— BEGIN Text provided —
README for http://www.sketchengine.co.uk/KSC/
This directory contains a number of known-similarity corpus sets, designed for testing metrics for corpus similarity. For theory, documentation etc see the paper
@InProceedings{wvlc:96,
author = "Adam Kilgarriff",
title = "Using word frequency lists to measure corpus
homogeneity and similarity between corpora",
booktitle = "Proceedings, {ACL SIGDAT} workshop on very large corpora",
year = 1997,
address = "Beijing and Hong Kong",
month = "August"
}
also available (electronicaly or as hard copy) as techreport ITRI-97-07 ftp://ftp.itri.bton.ac.uk/pub/reports/ITRI-97-07.ps.gz
Each file is gzipped and tar'd. Once unzipped and untarred, you will have a directory, eg acc_gua, containing between 3 and 10 files such as
acc0_gua acc1_gua acc2_gua ...
acc and gua are acronyms for two distinct text types (in this case, "Accountancy" (a periodical) and The Guardian). The digit represents the number of tenths of the first text type, so acc2_gua is two tenths Accountancy, eight tenths Guardian. The value of the data set is that we can say with confidence that, eg, acc1_gua is more like acc2_gua than acc0_gua is like acc3_gua. See paper for fuller elucidation.
All corpora comprise 100,000 words in total.
— END Text provided —
Aim A – Which fields are filled in within the citation entry in the known-similarity corpus README?
Aim B – Can you carry on the known-similarity corpus README past its last sentence?
— BEGIN Information provided —
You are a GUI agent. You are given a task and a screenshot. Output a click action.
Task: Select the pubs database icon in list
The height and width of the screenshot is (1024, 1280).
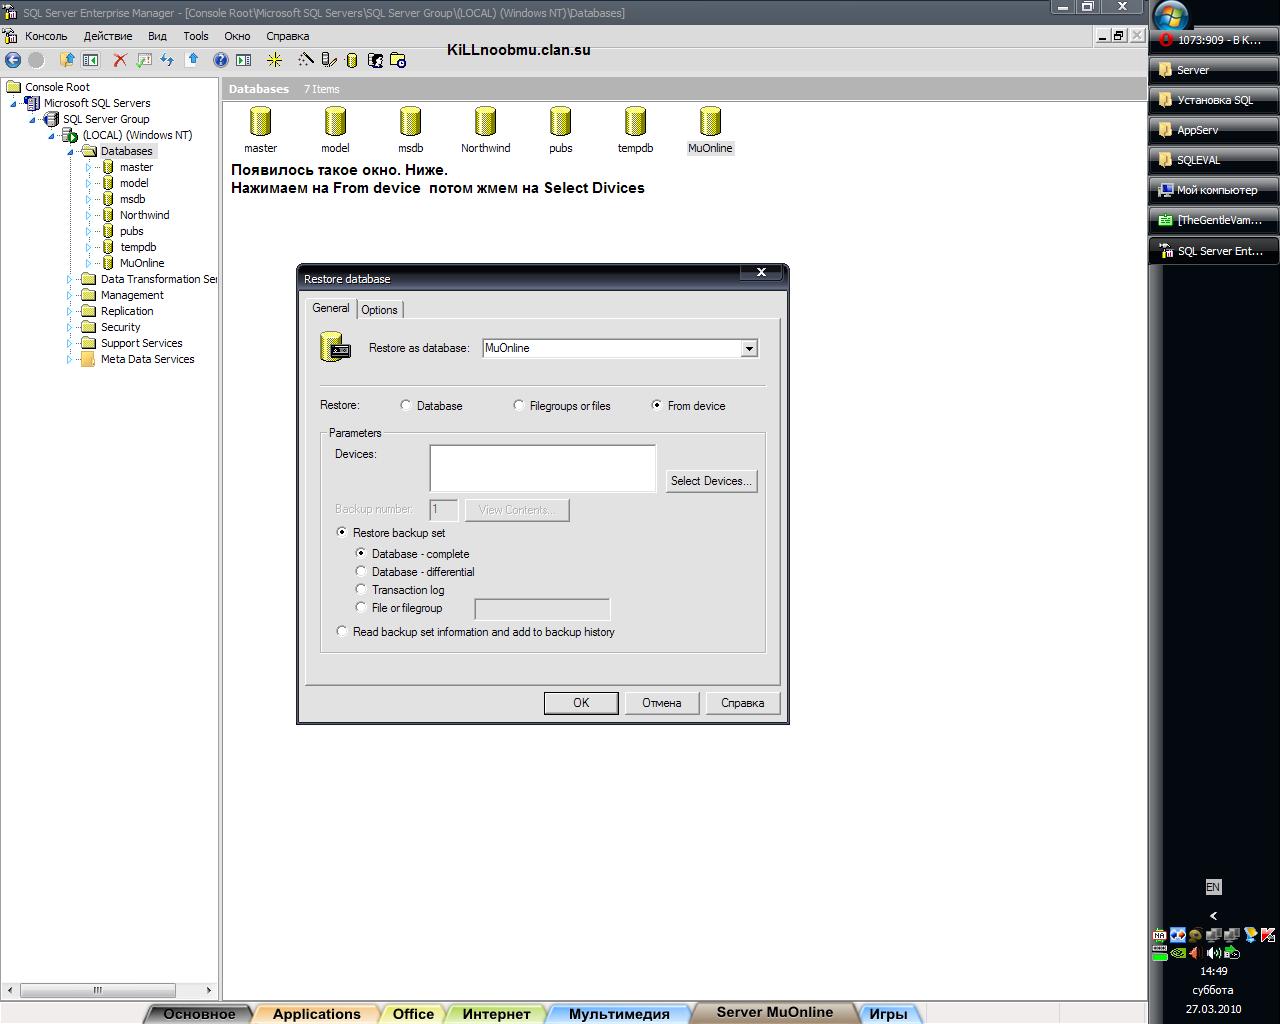(560, 124)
— END Information provided —
Written reply A – author, title, booktitle, year, address, month

Written reply B –
All data is taken from the BNC (see http://info.ox.ac.uk/bnc ). BNC POS-tagging, sentence markup and BNC document references have been retained. The markup uses minimal SGML, with just 4 elements (w, s, bncDoc and c (for punctuation)) and can be easily removed by, eg, the following line of perl:
s/<[^>]+>//g
No chunk of text occurs in more than one of a set of known-similarity corpora.
At beginnings and ends of corpus 'slices', sentences are truncated. Elsewhere they will not be. Slices comprise 10,000 words (drawn from consecutive documents and files of the appropriate source in the BNC) so truncations are relatively few.
The corpora were built by taking, eg, 2 slices of Accountancy and then adding 8 of Guardian. This means that the beginnign of the corpus is of one text type, the end of another. For metrics which involve eg cross-validation, this must be born in mind before further sampling is undertaken.
Enjoy!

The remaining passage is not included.